Why this story matters:

The Lithuanian Prime Minister Saulius Skvernelis is about to present candidates for vacant ministerial positions. Amid a teachers' strike, he is struggling to find someone willing to take over the Ministry of Education and Science from Jurgita Petrauskienė, whom he fired for her failure to reach a compromise with teachers.

It just so happens that the prime minister wants "breakthrough in these areas", and neither of the women in his government was, in his view, able to deliver.

Milda Vainiutė, who was the minister of justice, resigned after a spat with the president.

Liana Ruokytė-Jonsson, who was the minister of culture, told the media she was never supported by the ruling party. 

The Lithuania-based European Institute for Gender Equality reported that the political situation of women in Lithuania has not changed between 2005 and 2015 (before this government took office), and Lithuania's gender equality index value in the domain of power was at 36.6 as opposed to the 52.7 EU average.

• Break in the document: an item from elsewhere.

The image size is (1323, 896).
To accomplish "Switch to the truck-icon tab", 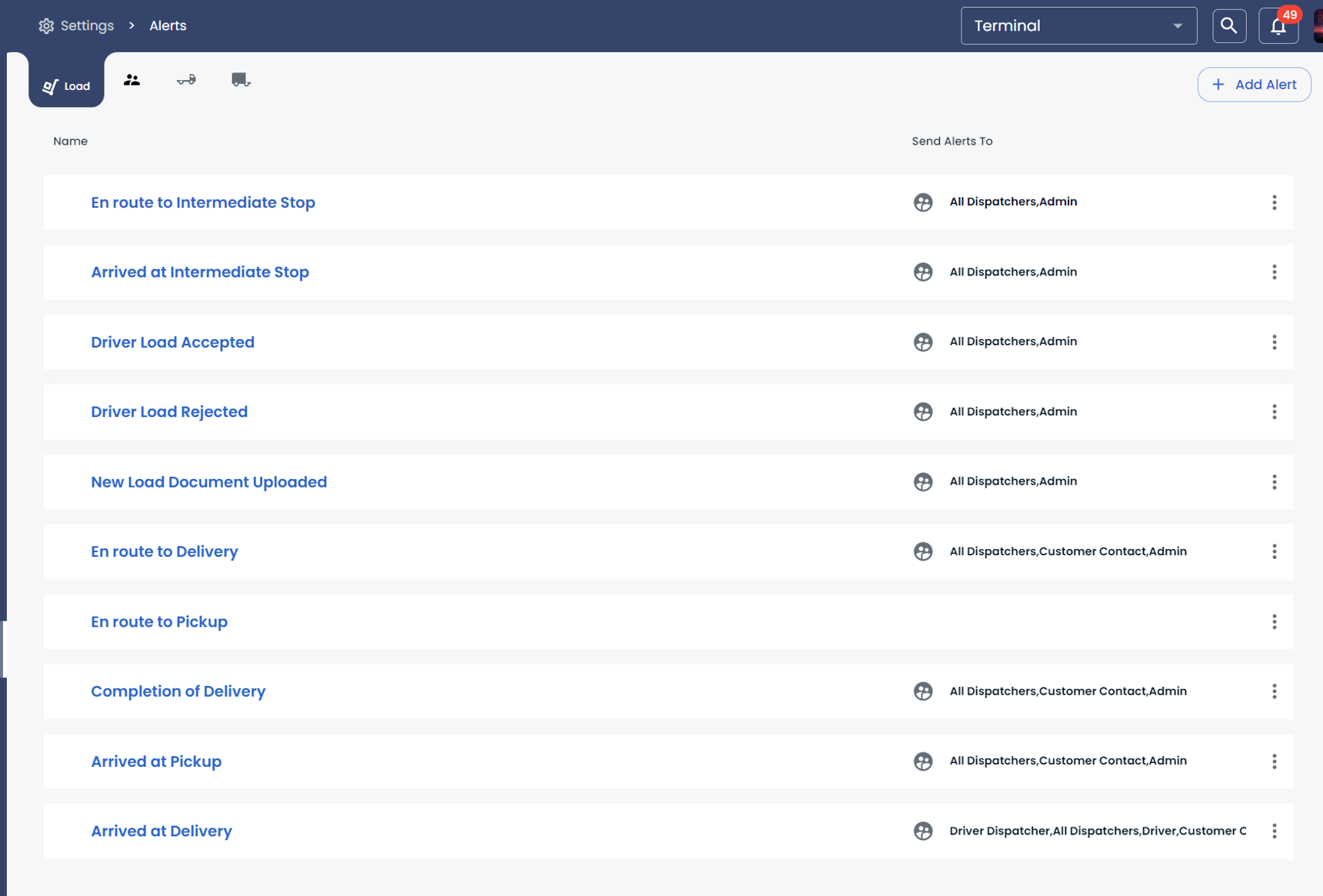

Before the dismissals, Lithuania already lagged behind most EU countries in terms of representation of women in government, ahead only of Hungary and on par with Malta.

Details from the story:

  • Earlier this month, the prime minister requested that the president dismiss three ministers Jurgita Petrauskienė (education and science), Liana Ruokytė-Jonsson (culture) and Kęstutis Navickas (environment).
  • Kęstutis Navickas says his ministry was routinely perceived as an obstacle to the business and hunters' lobby.
  • PM Skvernelis has found candidates for the justice and environment portfolios, but no one so far for the difficult task in reaching a compromise with protesting teachers.
  • As the search for new ministers continues, 15min published results of a study on the different ministers' media exposure. Aurelijus Veryga, who has championed the controversial restrictions on alcohol sales, advertising and consumption, was in the spotlight more often than any other minister (14 thousand media reports).
  • Energy minister Žygimantas Vaičiūnas was the least frequently featured (just over 3 thousand mentions). As the teachers' protests errupted, Petrauskienė became the runner up with 10 thousand mentions.